Creator's Blog,record of the Designer's thinking

フィールドワークの映像、ドローイングとマーケティング手法を用いた小説、エッセイで、撮り、描き、書いてます。

セカンドライフ sonicmart制作記15.

2007年09月12日 | Design&3DCG
 フィールド調査に出かけていたので、プログを中座していた。今日は、セカンドライフ(SL)のアダルト・エンターテイメントについて述べておこう。
 ファーストライフ(FL)社会で成立している俳優という職業は、舞台という限定された世界においては、どのような人間にでも演じることができる。外部の視点からみれば、俳優という職業の面白さも、ここにありそうだと類推している。他方セカンドライフ社会は、アバター=化身[注1]を介して成立している。仮想環境に於ける自分の化身が、FLでは、不可能或いは果たし得なかったセカンド・ライフスタイルを実践できる。憧れのセカンドワークに就き、夢に描いたセカンドハウスを造り、そして年齢や容姿に関係なくセカンドラブも可能になる。人間の歴史に「もしも・・・であったならば・・」という仮説は存在しないが、SLでは仮想環境故に「新しい恋人と新しいライフスタイルを描いてみる」といった具合に仮説をシミュレーションできる。つまりSLに参加する誰でもが、どんな役でも演じることができる俳優なのだろう。
 俳優であれば、役に成りきることを通り越して、役に呑まれることだって発生する。仮想環境で出会った新しい恋人に、魅力を感じて、意識と関心の在処はSLの恋人だけ!といったケースは容易に想像できるし、私自身、シムの制作途上で実際にそんなアバター・カップルにも出会い、友達にもなった。彼等の関係を、FL世界で行えば不倫となるが、SLには、そうした概念はない。仮想と現実の環境を行き来しながら、意識と身体とが乖離してゆくことに対して、FL社会は何も応えられないだろう。そんなステレオタイプ化したFL社会の幼児性を暴いてゆく痛快さがSL魅力の1つだろう。SLは、意識と身体の乖離を自分で制御してゆくアダルト・エンターテイメントなのである。
 従ってSL上の出会いとコミュニケーションは、最大魅力なのである。シムはそうした手助けをするための装置である。上図にあげたコテージは、シムで出会った恋人達アダルトのホットスポットとなることを意図して制作した。コテージは、ダブルベッド・サイズであり、両サイドの窓ガラスは、隣の風景が見えず、といって密室でもない、程よい透過性をもたせ、セクシャル・スクリプトを置くもよし、恋人達が心おきなくアクティビティを繰り広げてもよし、といった具合にデザインしている。屏風のような山稜の裏側に配置しているので、外部からは見えにくい。SLが、大人社会である以上、こうしたアダルト・エンターテイメント要素は必要不可欠である。
 話題は変わるが、車内でモデルガンまがいのライターを乗客に突きつけた少年に、ビンタを食らわせた(当然である)警察官が、逆に社会から抗議され問責されるという記事を読んだ[注2]。またいわゆる禁煙法のように社会的コモンセンスで規制すればよい程度のことを、わざわざ法律化する、といった大人を子供扱いする幼児化社会現象が我が国には、多すぎる。文化、宗教、価値観が異なるアバター同士の国際的大人のコミュニケーションが、我が国の幼児化社会への歯止めとなることを期待する次第である。
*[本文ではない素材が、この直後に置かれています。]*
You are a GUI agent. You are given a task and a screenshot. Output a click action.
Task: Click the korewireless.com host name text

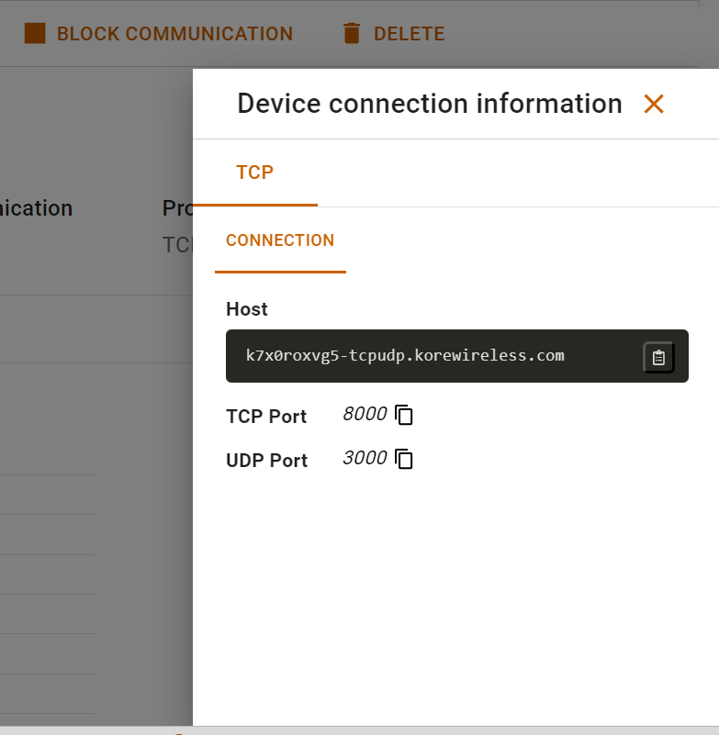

[注1]化身:仮想空間に出現した自分の化身。Wikipediaでは分身と訳していたが、分身の英訳は、alterego又はshadowであり、日本語の意味はもう一人の自分、影法師と訳され、自分と瓜二つの姿というのが、分身の概念である。SLでは、自分と似て非なる姿をとることができるのであるから、化身という使い方が適切。